Arrange every line of the records below as a Markdown table with the columns "Row" and "Line", numbering the rows and skipping blank lines. Leave the pictures out of your answer.

(Item coordinate data)
'''

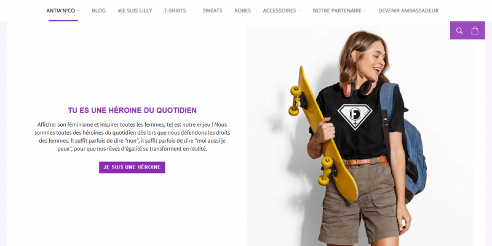Expand the NOTRE PARTENAIRE dropdown chevron
This screenshot has height=246, width=492.
(x=365, y=10)
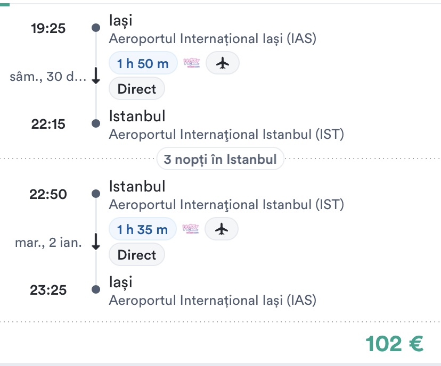Select the Direct label on outbound flight
441x366 pixels.
137,89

'''

__Complete response__.
| Row | Line |
|---|---|
| 1 | Expand the NOTRE PARTENAIRE dropdown chevron |
| 2 | This screenshot has height=246, width=492. |
| 3 | (x=365, y=10) |
| 4 | Select the Direct label on outbound flight |
| 5 | 441x366 pixels. |
| 6 | 137,89 |